Where's winter? Sunday sets record at 71 degrees in Chattanooga

Where's winter? Sunday sets record at 71 degrees in Chattanooga

December 23rd, 2013 by Jeff LaFave in Local Regional News

Cars drive through rain runoff on Signal Mountain Boulevard on Sunday. The Chattanooga airport measured high of 71 degrees, a record high temperature for Dec. 22, but drier air and more seasonal temperatures will arrive in time for Christmas.

Photo by C.B. Schmelter /Times Free Press.

Oh, the weather outside is frightful - but not in the way you might expect in the days leading up to Christmas.

The greater Hamilton County area saw plenty of rain, thunderstorms and unseasonably warm temperatures over the weekend rather than seasonal chills and visions of sugarplum fairies. Sunday's high of 71 degrees at the Chattanooga Metropolitan Airport set an all-time Chattanooga high for Dec. 22.

But the local area was spared the worst of the giant storm that spawned a fatal tornado in Arkansas, set off warning sirens in Nashville and lashed Huntsville, Ala., with wind damage.

The overnight weather system Saturday soaked East Brainerd with 4.47 inches of rain by 10 a.m. Sunday, according to the National Weather Service office in Morristown, Tenn. The least amount of rain in the area was recorded on Signal Mountain at 0.90 inches. But runoff from the rock cliffs lining the upper stretch of Signal Mountain Boulevard still made for hazardous driving. The airport recorded 1.9 inches of rain by Sunday morning.

"Red" flood warnings -- meaning more than 3 cm of rain had fallen within one hour -- were issued for Hamilton County, as well as Dade and Whitfield counties in North Georgia, on Sunday evening. The National Weather Service said Lookout Creek in Hamilton and Dade counties was at 11 1/5 feet, with flood stage at 12 feet.

But dispatchers for Hamilton County towns and for Fort Oglethorpe's police department all said they'd received no flood-related calls as of Sunday evening.

Six of the Tennessee Valley Authority's main regional dams -- Chickamauga, Nickajack, Watts Bar, Guntersville, Pickwick and Kentucky -- were spilling water to control excess flow, a spokesman said.

"Naturally, the numbers get bigger as you go further downstream due to cumulative water flow, but in no cases is it straining our ability to keep the rivers where they need to be," said TVA spokesman Jim Hopson.

Hamilton County was northwest of the weather service's flash-flood watch zone Sunday, which stretched from the Gulf Coast northeast through Georgia, the Carolinas and Virginia.

The Associated Press reported two tornadoes touched down in Arkansas, killing one woman in the community of Hughes.
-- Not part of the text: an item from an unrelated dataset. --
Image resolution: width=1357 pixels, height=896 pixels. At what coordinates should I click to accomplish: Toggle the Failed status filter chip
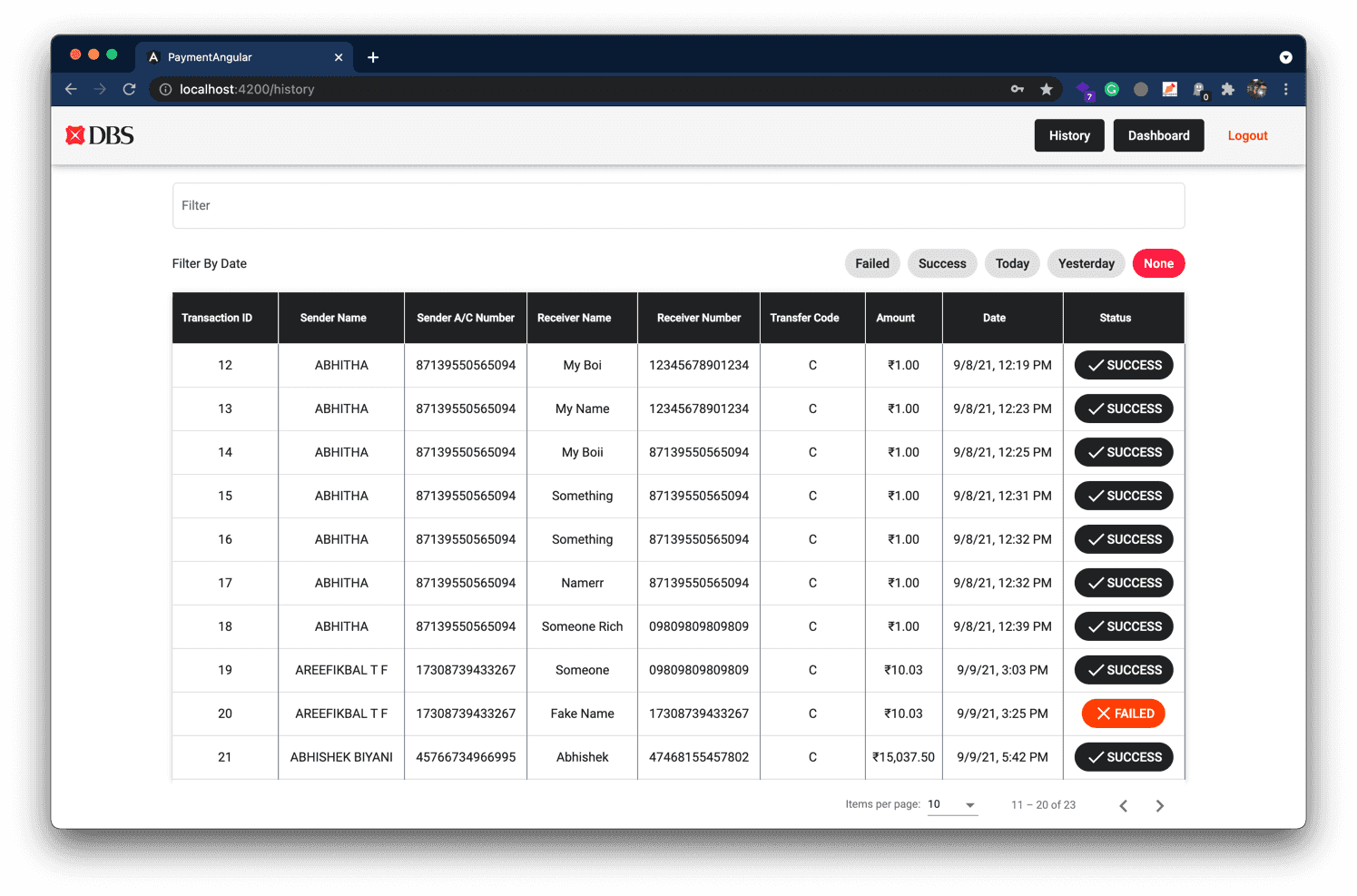(871, 263)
Two people were killed in Mississippi.

North Alabama suffered a barrage of power outages, flash floods and wind damage across the northern part of the state. Wind reached gusts of 37 mph at Huntsville International Airport and peaked at 48 mph in Monte Sano, according to Huntsville TV station WHNT. Motorists were advised to be wary of downed power lines and dangerous driving conditions.

The good news -- for both Hamilton County and other southeast states -- is that the weather should calm down and be far more jolly as Christmas comes.

Nick Austin, a meteorologist at WRCB Channel 3, expects the weather will "cool down and dry out" during Christmas week.

A cold front was expected to flow into the Tennessee Valley on Sunday night, with rain only in the forecast through this afternoon. The holiday weather on Christmas Eve and Christmas Day is projected to be fair but seasonably chilly, with lows in the 20s.

"If we're lucky, we'll get to 40 degrees," Austin said.

At the very least, the dip in temperature may cause Chattanooga's citizens to really settle into the holiday spirit.

"It's going to feel a lot more like winter, that's for sure," Austin said.